From the line containing "Task: Click the Staff Wages button" to the end of the records below, both included, every line should be repeated exactly; pictures should be dropped.

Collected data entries
══════════════════════════════

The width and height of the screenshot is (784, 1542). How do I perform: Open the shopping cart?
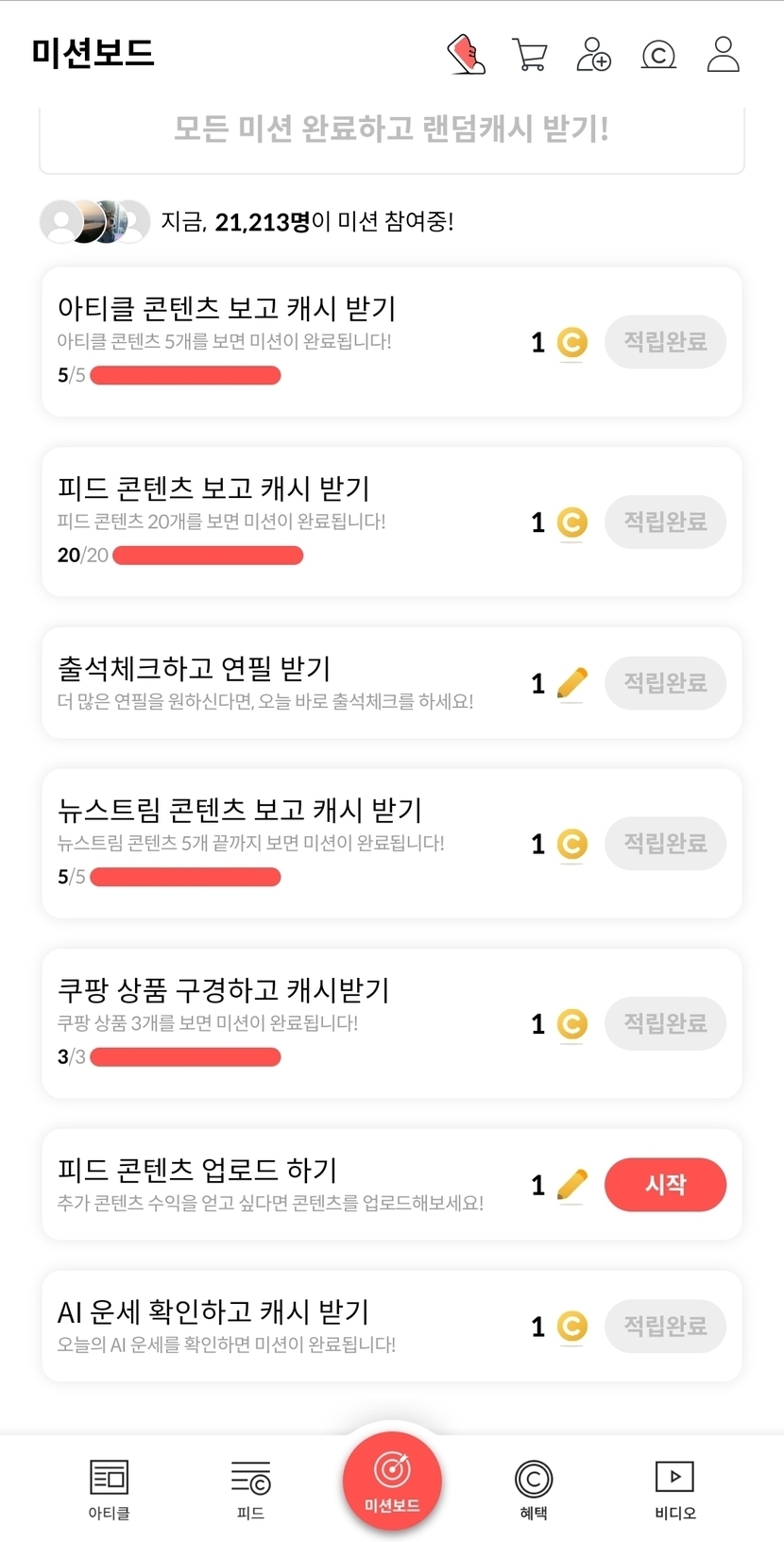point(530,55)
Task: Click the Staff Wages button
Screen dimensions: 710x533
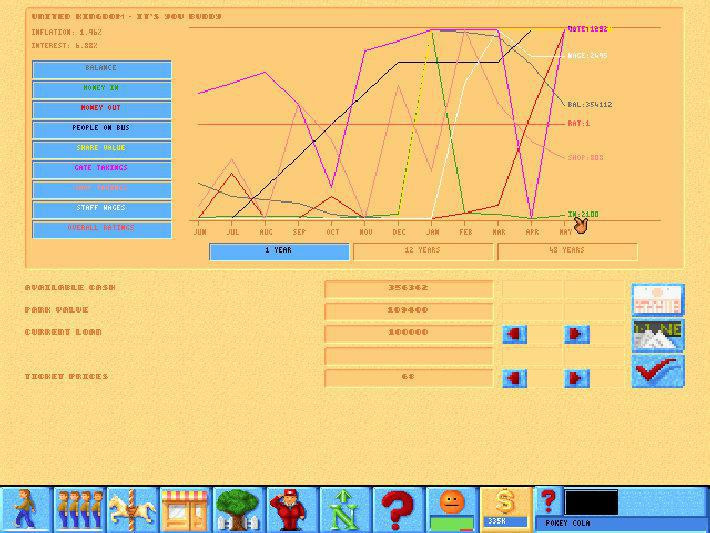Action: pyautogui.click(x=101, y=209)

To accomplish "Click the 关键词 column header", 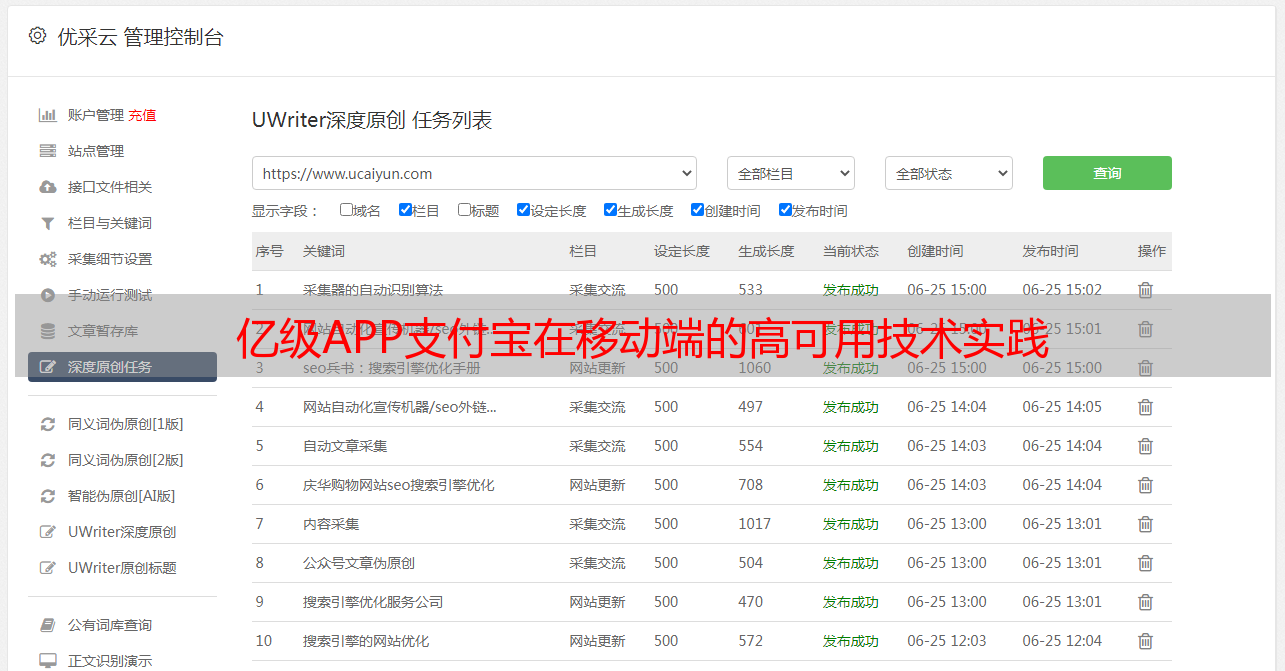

══════════════════════════════

◆ Solved exercise
Task: Click the Staff Wages button
Screen dimensions: 710x533
Action: pyautogui.click(x=101, y=209)

To accomplish "Click the 关键词 column header", 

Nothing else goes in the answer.